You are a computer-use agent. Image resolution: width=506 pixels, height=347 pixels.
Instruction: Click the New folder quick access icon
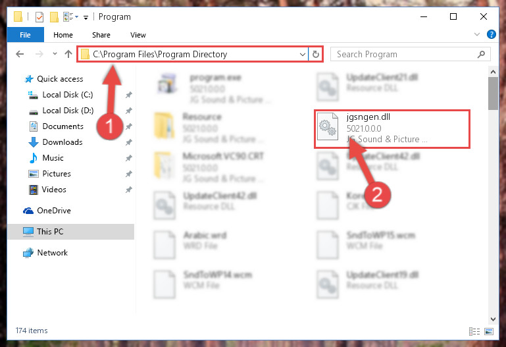point(54,16)
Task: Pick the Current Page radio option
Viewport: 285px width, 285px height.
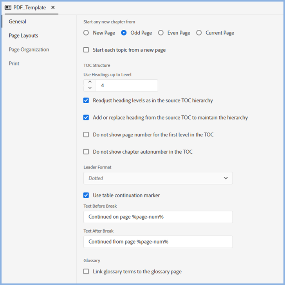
____
Exercise details
Print the lines from the one holding "Instruction: Click the" through the last line of the records, word for word, and omit the pictures.

Result of this exercise
Instruction: Click the New folder quick access icon
point(54,16)
Task: Pick the Current Page radio option
Viewport: 285px width, 285px height.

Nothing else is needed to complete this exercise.